**Your instructions:**
All the lines below need to be output exactly, apart from any images.

[Collected data]
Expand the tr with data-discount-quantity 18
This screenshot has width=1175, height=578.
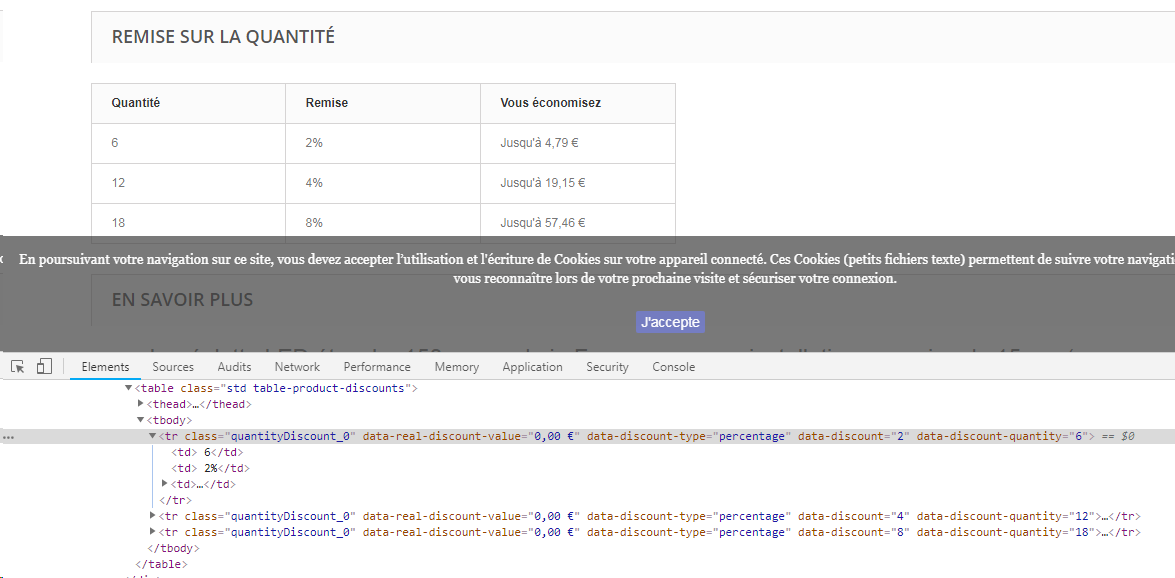point(153,532)
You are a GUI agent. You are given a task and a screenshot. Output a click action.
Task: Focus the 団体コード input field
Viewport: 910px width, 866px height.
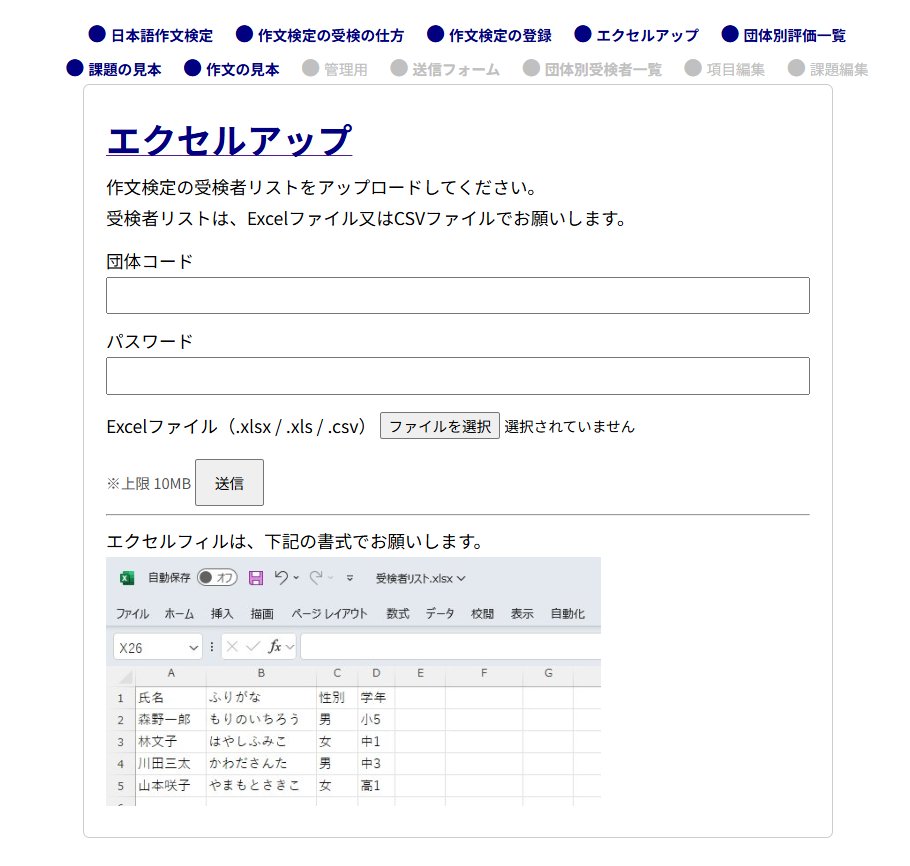457,296
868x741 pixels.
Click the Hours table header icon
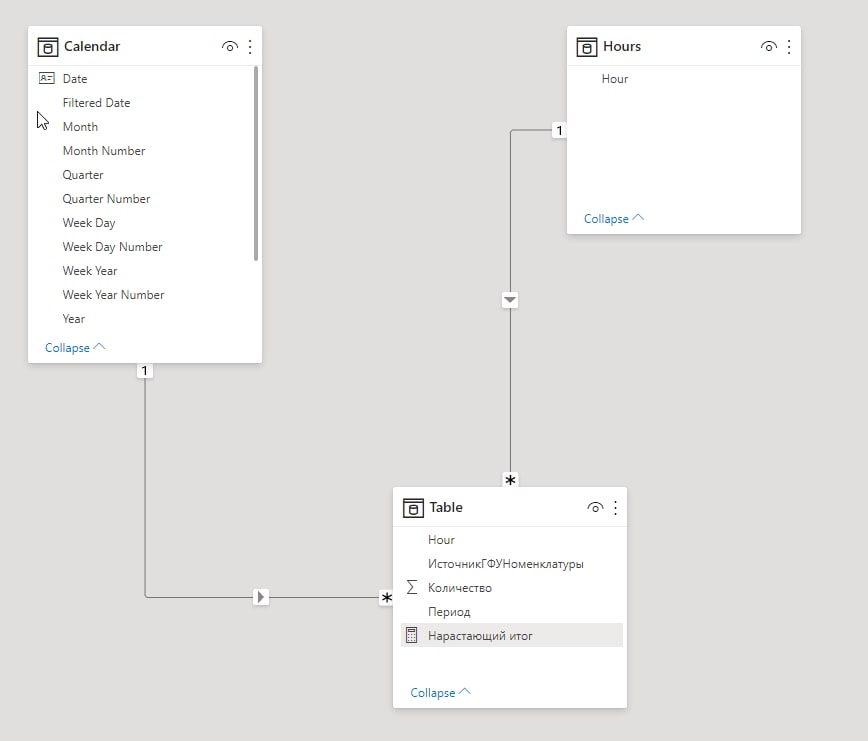point(587,47)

**Output:**
Expand the tr with data-discount-quantity 18
This screenshot has width=1175, height=578.
point(153,532)
You are a GUI agent. You are given a task and a screenshot. Output a click action.
Task: Focus the 団体コード input field
Viewport: 910px width, 866px height.
457,296
868x741 pixels.
Click the Hours table header icon
point(587,47)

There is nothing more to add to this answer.